* [INSTRUCTIONS TO FOLLOW]: Write each line word for word, from the line that contains "This screenshot has width=680, height=441." through the last line of the material below.

DATA PROVIDED START

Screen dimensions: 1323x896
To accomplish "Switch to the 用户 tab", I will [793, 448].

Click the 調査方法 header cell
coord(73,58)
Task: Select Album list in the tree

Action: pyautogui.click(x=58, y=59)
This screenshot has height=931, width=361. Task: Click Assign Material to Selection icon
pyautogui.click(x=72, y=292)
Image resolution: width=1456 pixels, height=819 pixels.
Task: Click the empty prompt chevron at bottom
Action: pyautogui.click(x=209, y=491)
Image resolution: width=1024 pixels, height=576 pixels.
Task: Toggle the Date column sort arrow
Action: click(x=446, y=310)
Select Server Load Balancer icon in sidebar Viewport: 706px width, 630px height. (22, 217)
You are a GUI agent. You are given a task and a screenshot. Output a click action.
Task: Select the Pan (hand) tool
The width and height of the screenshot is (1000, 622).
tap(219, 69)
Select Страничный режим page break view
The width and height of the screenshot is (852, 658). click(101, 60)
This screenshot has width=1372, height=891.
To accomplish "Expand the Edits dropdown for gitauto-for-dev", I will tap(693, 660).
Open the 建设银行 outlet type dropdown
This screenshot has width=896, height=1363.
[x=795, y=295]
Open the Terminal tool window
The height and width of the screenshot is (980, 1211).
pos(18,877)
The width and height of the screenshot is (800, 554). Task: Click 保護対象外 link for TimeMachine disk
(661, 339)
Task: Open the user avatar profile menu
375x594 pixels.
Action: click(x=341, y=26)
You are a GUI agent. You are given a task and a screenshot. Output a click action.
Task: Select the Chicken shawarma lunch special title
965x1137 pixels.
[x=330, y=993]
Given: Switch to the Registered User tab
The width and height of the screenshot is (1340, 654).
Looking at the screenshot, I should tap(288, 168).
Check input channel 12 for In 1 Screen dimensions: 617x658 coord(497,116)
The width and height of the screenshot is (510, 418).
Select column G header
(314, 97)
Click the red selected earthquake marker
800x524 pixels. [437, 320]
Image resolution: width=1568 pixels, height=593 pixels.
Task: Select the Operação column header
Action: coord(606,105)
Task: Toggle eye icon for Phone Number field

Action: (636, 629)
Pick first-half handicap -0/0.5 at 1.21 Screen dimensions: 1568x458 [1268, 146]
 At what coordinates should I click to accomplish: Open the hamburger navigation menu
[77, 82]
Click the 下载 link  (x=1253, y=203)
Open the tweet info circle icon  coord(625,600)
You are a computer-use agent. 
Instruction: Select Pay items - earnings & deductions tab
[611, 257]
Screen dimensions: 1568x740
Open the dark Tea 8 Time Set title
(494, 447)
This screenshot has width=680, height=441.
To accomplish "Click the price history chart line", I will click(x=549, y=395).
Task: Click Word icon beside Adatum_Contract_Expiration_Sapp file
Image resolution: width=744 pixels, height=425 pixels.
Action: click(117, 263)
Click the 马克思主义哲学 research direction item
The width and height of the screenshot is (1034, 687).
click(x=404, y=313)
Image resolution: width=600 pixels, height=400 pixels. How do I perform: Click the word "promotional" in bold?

DATA PROVIDED END

* [RESPONSE TO THIS TASK]:
This screenshot has width=680, height=441.
To accomplish "Click the price history chart line", I will click(x=549, y=395).
Task: Click Word icon beside Adatum_Contract_Expiration_Sapp file
Image resolution: width=744 pixels, height=425 pixels.
Action: click(117, 263)
Click the 马克思主义哲学 research direction item
The width and height of the screenshot is (1034, 687).
click(x=404, y=313)
Image resolution: width=600 pixels, height=400 pixels. How do I perform: Click the word "promotional" in bold?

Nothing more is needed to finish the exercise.